4. With no agenda other than connecting and keeping
in mind that you are worthy of ANYTHING, approach the person and look him in the eye. Smile and ask him something about himself. Remember he's just a human being like you and needs to connect.
If you are fearful of approaching someone you're actually drawn to, like many that I work with, you automatically count out the people most likely to be your soulmate. Make it a point to stretch into allowing connections with those you find attractive. If you believe in updating, then vow to be a master at it!


I'm blessing you for getting over this and finding your soulmate quickly -- it's entirely possible. Sending love & support your way!

Q: Kathryn, I have always settled in relationship and have never ever dated someone I could see marrying

One of my friends told me about your work in which you teach that being picky is good

What?! That's so opposite of what I've always been told

To be honest, I'm petrified of any guy who seems promising and they feel way out of my league

So what should I do? Should I TRY to date out of my league?


A: People have some strange ideas about love, and one stands out as the absolute worst one if you want to find the love of your life.

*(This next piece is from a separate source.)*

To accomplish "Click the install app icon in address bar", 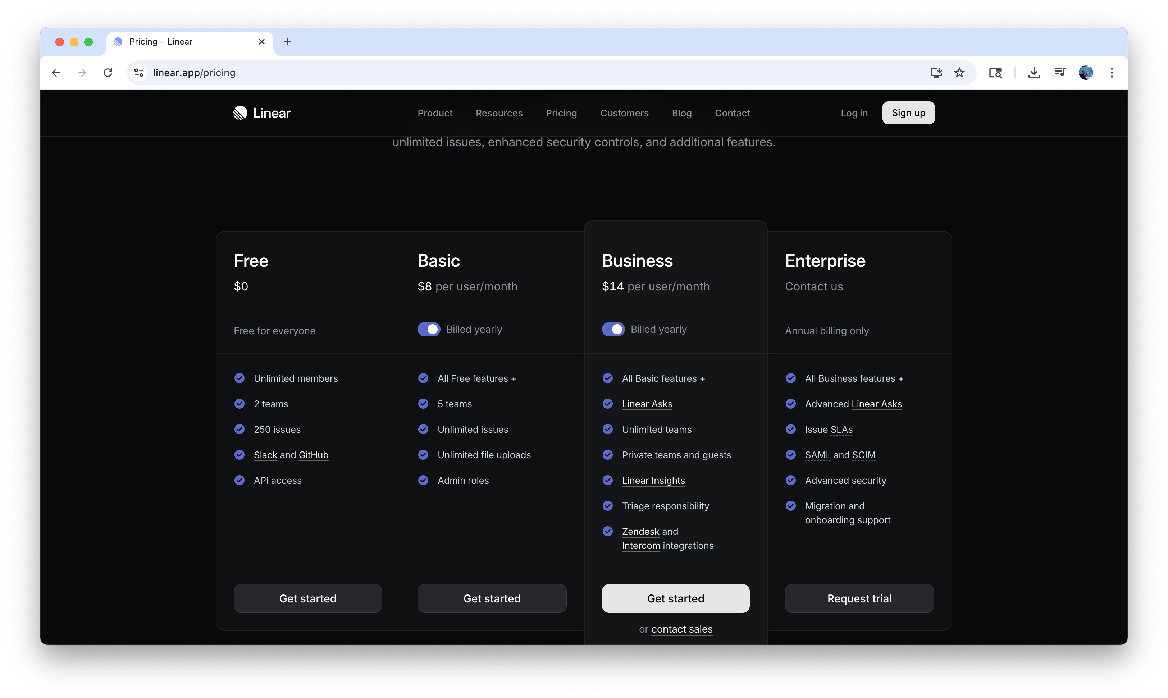I will pos(936,72).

That is the concept of Dating Our of Your League (I call this UPDATING)

Almost every single I’ve worked with is occasionally intimidated by someone they find attractive. 

And yet, that person is the most likely to be their soulmate.

that you will have crackling chemistry with your One.

The good news is there is NO SUCH THING as updating. No one is out of your league. We are all equal.

But coming together with your soulmate can stress you out, if you (and this is common) buy into the idea of updating.

Folks who believe in updating (even unknowingly) will always think their soulmate is out of their league.

Why? Because this is the hottest person you’ve ever met.

The solution is to get rid of the updating concept and elevate yourself to a place where no one is out of reach for you.

I will write more about this in the coming weeks. I know it's a topic that needs addressing so stay turned for more

In the meantime, start thinking of yourself as more of a catch -- as worthy as any great guy you see

We need to work on this or else you are consigned to being continually disappointed in your love life

I bless you for knowing just how worthy you are of someone special to you!